Is Military Science Fiction Nationalistic?

I've got a new piece up on io9, based around a question that I'd come up with after reading a book on counter-insurgency and institutional learning, Learning to Eat Soup With a Knife: Counterinsurgency Lessons from Malaya and Vietnam, by John Nagl. While reading it, I had a couple of points click into place when it came to how different countries approached warfare: there's a mix of history and internal learning that helps inform the present. Science fiction has a very similar effect: the genre is affected in turn by the ways that warfare is perceived.

A key point of Nagl's book is that a nation's own military history helps to inform the ways in which said nation will go to war and use its military. The United States has a different makeup of conflict DNA than Canada, the United Kingdom and Japan and accordingly, we have a different perception of not only the ways in which the military should operate, but also philosophically; how and why wars or battles should be fought. In the science fiction world, the stories are reactionary, typically looking at lessons learned from a past conflict, such as colonial battles (War of the Worlds), World War II / Korea (Starship Troopers), Vietnam (The Forever War), Iraq / Afghanistan (Control Point / Germline). Military science fiction has a passionate following, but I often wonder if at points, if some variety should be added to the mix. We know how we like to do things, but what about how others go about doing the same thing?
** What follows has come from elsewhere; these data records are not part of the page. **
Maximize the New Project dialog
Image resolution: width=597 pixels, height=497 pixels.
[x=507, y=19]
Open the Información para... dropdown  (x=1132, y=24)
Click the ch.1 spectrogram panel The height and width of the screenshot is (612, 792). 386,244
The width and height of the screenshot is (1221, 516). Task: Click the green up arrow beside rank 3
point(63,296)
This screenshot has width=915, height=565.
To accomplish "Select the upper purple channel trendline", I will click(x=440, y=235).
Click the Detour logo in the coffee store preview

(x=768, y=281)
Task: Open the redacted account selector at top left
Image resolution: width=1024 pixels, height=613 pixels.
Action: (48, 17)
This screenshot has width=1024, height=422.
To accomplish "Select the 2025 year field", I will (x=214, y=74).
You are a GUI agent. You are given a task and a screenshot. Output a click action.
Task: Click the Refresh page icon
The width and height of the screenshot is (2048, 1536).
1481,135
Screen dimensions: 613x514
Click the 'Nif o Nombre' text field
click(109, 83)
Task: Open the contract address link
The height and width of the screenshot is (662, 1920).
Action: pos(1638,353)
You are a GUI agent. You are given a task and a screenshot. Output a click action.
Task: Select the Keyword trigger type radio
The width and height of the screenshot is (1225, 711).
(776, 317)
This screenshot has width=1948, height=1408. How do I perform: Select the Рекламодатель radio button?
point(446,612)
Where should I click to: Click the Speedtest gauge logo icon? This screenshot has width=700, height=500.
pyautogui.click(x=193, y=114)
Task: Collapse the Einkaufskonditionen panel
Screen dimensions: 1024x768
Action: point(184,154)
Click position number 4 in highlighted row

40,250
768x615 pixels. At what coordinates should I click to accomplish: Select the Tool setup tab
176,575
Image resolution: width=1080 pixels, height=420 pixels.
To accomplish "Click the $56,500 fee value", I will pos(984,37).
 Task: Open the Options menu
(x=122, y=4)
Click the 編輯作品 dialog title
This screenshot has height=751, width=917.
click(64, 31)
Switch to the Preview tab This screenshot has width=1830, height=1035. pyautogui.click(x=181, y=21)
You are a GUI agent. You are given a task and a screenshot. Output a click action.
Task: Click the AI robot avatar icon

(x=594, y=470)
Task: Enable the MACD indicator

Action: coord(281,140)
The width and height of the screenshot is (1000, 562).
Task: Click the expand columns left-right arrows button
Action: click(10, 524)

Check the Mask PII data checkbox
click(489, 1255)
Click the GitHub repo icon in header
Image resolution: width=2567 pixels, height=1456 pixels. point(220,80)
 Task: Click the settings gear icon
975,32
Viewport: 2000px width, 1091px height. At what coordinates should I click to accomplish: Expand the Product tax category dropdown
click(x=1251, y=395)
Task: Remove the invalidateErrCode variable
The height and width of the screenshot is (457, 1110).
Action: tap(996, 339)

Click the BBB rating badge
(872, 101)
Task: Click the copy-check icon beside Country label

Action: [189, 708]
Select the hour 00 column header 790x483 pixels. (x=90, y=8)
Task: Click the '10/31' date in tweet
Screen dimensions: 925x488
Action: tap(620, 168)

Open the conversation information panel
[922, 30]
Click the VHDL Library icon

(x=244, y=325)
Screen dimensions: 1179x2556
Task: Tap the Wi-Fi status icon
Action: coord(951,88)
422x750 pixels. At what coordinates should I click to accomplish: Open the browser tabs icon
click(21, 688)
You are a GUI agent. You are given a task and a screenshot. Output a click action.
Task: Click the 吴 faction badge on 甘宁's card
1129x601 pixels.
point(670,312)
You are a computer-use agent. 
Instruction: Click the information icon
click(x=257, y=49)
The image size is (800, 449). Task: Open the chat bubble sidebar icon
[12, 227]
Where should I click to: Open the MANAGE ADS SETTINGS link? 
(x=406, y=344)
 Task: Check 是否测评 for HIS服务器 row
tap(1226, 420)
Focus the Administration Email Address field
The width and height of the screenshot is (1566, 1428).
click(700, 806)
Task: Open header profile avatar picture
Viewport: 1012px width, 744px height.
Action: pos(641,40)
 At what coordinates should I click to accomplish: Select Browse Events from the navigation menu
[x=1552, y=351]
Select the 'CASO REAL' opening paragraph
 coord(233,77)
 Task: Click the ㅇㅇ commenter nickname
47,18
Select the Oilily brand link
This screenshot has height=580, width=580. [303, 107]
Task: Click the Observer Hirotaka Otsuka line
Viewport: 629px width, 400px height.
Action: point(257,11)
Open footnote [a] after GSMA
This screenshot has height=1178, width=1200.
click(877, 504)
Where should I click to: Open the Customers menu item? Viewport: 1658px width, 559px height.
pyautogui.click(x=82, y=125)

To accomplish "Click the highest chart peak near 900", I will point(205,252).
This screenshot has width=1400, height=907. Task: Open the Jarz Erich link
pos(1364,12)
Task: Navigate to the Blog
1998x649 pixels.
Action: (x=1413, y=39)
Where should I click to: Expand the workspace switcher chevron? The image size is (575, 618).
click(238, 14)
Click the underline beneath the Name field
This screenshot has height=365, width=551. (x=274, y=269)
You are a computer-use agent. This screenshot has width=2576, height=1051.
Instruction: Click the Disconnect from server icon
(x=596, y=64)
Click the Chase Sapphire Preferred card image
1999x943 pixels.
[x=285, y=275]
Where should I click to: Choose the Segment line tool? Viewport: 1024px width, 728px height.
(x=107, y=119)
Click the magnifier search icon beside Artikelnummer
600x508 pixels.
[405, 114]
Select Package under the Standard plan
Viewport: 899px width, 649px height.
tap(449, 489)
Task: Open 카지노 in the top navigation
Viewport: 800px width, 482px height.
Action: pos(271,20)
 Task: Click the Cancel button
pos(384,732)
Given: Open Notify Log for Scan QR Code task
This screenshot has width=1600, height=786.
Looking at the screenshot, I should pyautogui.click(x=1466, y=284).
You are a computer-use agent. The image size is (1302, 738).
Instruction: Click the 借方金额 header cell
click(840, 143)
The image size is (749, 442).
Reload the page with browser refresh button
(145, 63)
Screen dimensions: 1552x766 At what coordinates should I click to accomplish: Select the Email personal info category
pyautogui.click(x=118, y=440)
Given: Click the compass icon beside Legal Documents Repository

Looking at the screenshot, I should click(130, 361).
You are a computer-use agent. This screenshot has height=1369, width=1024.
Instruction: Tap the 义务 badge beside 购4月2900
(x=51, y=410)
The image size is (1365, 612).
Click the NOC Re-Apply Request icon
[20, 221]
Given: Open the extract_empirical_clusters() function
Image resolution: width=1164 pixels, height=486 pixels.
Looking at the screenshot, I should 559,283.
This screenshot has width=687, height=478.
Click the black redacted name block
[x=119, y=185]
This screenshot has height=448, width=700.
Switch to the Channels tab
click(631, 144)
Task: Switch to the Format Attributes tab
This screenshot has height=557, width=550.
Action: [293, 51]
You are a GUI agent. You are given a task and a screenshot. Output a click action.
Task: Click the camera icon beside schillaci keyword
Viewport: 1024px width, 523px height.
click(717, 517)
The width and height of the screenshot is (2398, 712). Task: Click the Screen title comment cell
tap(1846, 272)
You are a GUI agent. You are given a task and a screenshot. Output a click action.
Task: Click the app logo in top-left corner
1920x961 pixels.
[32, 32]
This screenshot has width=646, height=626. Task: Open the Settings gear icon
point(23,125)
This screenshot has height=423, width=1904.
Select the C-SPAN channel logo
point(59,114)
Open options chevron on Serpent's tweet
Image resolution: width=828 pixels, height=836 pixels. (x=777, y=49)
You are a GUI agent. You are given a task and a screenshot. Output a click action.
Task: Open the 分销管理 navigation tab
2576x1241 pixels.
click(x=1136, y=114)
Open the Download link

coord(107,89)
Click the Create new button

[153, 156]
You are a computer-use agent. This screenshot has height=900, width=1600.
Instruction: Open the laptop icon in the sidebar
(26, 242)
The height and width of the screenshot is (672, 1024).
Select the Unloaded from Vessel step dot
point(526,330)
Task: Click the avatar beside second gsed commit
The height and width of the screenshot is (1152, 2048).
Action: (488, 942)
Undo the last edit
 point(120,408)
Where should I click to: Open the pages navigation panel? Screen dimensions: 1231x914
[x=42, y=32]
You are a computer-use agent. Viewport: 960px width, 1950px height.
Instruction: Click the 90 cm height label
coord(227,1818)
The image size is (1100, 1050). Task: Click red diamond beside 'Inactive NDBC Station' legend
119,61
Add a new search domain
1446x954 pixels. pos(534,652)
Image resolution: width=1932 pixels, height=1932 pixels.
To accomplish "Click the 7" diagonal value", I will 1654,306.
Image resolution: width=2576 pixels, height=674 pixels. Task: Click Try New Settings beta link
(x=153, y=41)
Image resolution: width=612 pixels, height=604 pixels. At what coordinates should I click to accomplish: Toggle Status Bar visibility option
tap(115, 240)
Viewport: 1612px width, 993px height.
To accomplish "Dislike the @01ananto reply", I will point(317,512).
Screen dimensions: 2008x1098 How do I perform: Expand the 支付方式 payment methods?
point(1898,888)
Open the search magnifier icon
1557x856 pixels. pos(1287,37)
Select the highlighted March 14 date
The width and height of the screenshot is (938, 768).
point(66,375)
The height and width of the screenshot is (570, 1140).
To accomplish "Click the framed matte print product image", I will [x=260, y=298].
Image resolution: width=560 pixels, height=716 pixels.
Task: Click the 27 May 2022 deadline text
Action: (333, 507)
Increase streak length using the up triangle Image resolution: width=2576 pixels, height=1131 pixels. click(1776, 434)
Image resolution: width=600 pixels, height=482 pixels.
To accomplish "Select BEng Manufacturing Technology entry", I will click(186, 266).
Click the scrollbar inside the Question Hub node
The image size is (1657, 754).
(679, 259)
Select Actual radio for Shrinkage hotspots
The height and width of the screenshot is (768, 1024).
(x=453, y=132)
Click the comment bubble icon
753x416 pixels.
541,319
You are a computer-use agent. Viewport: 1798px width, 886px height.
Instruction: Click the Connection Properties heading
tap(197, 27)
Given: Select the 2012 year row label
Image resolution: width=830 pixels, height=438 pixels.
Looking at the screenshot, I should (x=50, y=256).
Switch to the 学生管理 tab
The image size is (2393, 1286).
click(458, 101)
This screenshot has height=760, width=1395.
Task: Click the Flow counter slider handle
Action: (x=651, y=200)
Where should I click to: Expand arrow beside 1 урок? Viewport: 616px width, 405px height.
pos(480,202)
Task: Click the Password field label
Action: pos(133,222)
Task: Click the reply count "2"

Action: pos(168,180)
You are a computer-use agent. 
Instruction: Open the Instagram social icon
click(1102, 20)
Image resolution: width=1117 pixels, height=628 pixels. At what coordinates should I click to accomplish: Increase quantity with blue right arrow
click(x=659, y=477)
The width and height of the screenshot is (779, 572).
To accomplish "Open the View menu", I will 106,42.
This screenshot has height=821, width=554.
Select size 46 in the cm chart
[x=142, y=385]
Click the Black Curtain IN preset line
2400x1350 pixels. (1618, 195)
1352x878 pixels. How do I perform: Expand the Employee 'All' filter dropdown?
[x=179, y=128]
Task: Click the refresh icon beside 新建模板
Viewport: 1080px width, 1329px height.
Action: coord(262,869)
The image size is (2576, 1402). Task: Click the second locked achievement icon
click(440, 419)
Predominantly, military science fiction is an American-centric genre: Most of the really big names in military science fiction, such as Joe Halderman (The Forever War), John Ringo (A Hymn Before Battle), David Drake (Hammer's Slammers) and David Weber (the Honor Harrington series) all served in the United States military, (as well as some of the newer authors, such as Myke Cole and D.B. Grady) whom have drawn upon their experiences and knowledge accordingly for their stories. Other authors who work in the genre, such as John Scalzi (Old Man's War), David J. Williams (Autumn Rain trilogy) and Orson Scott Card (Ender's Game), also hail from the United States and are likewise influenced by their home country. Indeed, the landmark entries in the genre from the US are remarkably consistent when it comes to the doctrine and style of warfare that the US has traditionally engaged in: overwhelming force for a clear, decisive objective.